Right, the point is it's not simply a leveraged delta position as you would normally have if you leveraged 2 or 3xs. It's also a position on volatility. That's why people say to be careful, since you think you are only exposed to the risk of leverage, though in reality you are exposed to additional risk. That's neither good nor bad - as with everything it depends on context.
Right, if something is designed mathematically to go to zero, such as these 2x and 3x ETF's, and the issuer must do reverse splits to keep them active, the risk is pretty obvious... however, what is obvious to some, may not be to everyone....thus the disclaimers from the issuers. Don
I agree - I trade 200% leveraged Russell 2000 and S&P500 ProShares ETF's with 1 to 3 day holds and it works very good.

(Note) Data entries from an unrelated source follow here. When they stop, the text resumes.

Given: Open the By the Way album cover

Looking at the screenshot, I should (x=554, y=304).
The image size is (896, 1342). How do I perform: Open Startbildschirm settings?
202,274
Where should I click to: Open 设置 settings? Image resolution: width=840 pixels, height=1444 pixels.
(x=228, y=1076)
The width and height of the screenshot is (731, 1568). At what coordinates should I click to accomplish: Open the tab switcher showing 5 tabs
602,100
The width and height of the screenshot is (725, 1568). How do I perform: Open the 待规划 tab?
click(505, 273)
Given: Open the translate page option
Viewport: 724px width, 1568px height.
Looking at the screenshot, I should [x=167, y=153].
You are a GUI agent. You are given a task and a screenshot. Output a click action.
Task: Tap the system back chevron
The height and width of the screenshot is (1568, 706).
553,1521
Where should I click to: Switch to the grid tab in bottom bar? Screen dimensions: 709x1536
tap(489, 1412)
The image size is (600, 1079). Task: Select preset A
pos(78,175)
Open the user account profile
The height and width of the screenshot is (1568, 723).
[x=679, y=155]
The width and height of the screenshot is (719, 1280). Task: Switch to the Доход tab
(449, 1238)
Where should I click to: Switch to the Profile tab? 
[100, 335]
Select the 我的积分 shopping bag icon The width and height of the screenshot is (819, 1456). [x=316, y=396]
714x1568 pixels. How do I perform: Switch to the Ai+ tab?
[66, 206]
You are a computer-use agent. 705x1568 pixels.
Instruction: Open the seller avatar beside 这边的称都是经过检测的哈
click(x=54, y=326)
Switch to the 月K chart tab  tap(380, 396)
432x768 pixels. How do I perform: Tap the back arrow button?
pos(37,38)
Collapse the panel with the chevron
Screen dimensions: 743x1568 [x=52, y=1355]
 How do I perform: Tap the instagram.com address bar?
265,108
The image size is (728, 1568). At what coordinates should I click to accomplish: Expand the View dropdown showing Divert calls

Volatility is not against against you. Market: +10%, +10% 2x Leveraged: +20%, +20% net return market: +21% 2x leveraged: +44% 44 > 21 x 2 So volatility can be with or against you
Just a math question for you smart guys... start with $100. Add 10%. then take away 10% from that sum. Repeat a few times... then do it with 2x and 3x. Seriously, show me some answers..... (not a trick or anything, just making sure you guys get my point. Up 10 and down 10 is not excess volatility, just sample movements). Don
May have gotten tied up while reading before posting. But, yes, even flat volatility can cause a fall, so excess can certainly cause more downside. Don
No, If the volatility continues in the same direction the return is greater. Market: +10%, +10% 2x Leveraged: +20%, +20% net return market: +21% 2x leveraged: +44% The market was up a total of 21 percent but the ETF was up 44 percent which MORE than double the market. It is similar if the market continues down: Market: -10%, -10% 2x Leveraged: -20%, -20% Market total loss: -%19 2x Leverage Total loss: -36% A loss of 36 percent is LESS than double of nineteen percent.